▶ _WHAT IS REQUIRED_:
Quote the following data word for word, leaving out the pictures.

▶ _DATA SHOWN_:
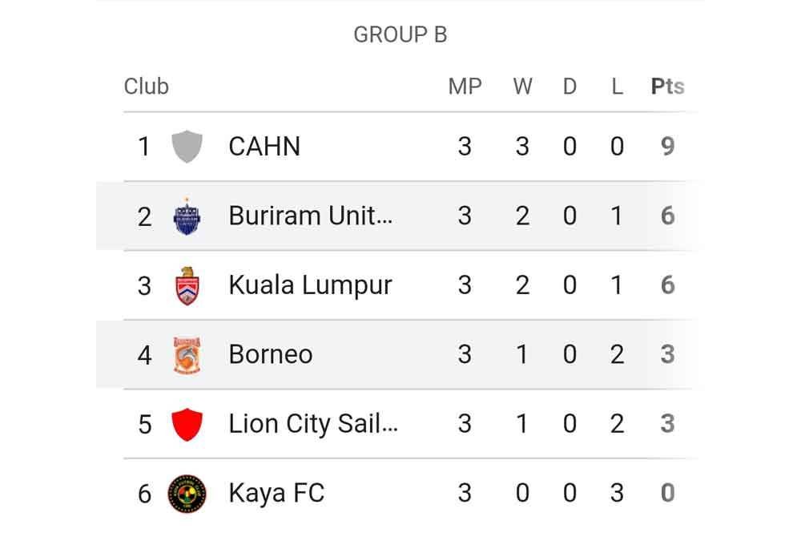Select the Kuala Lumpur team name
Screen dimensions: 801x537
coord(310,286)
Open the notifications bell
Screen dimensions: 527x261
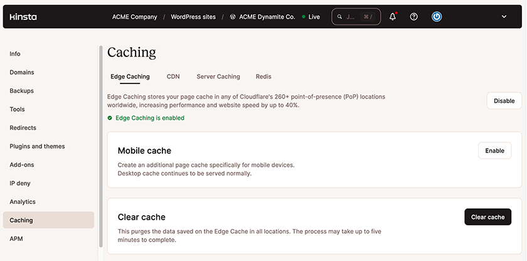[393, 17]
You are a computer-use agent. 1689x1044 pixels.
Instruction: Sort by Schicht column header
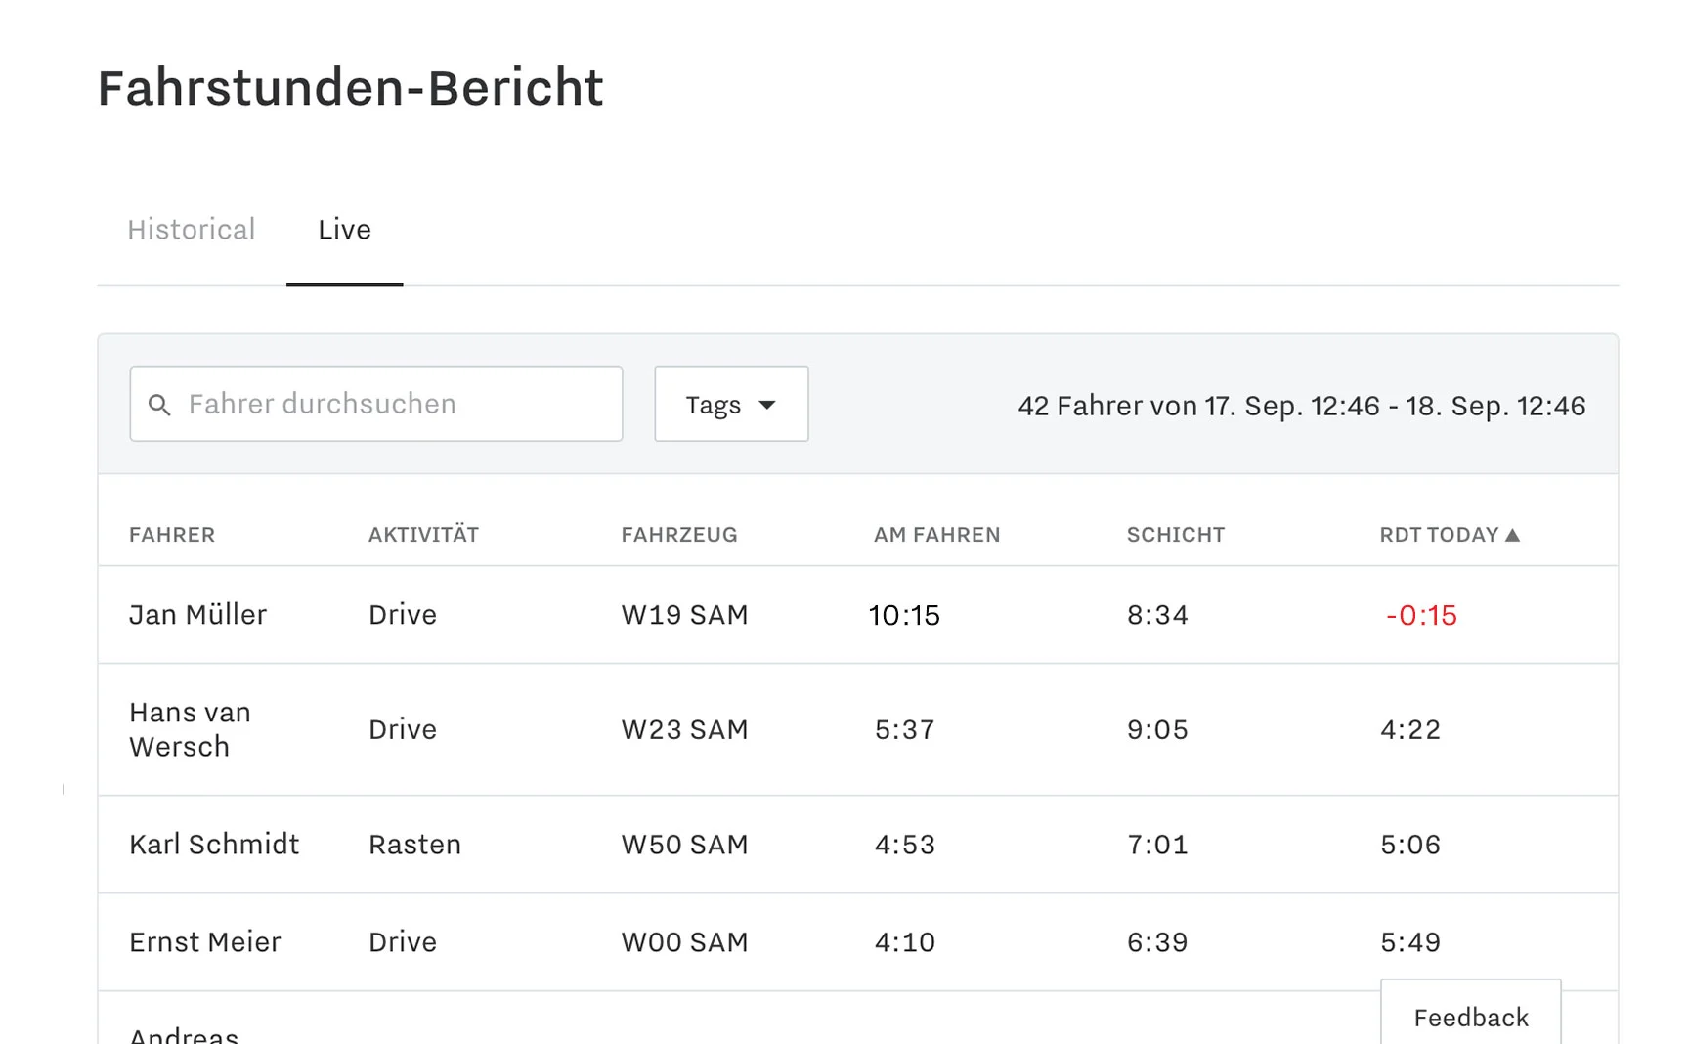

▶ _CORRECT RESULT_:
Select the Kuala Lumpur team name
Screen dimensions: 801x537
coord(310,286)
Open the notifications bell
Screen dimensions: 527x261
[393, 17]
You are a computer-use agent. 1689x1044 pixels.
Instruction: Sort by Schicht column header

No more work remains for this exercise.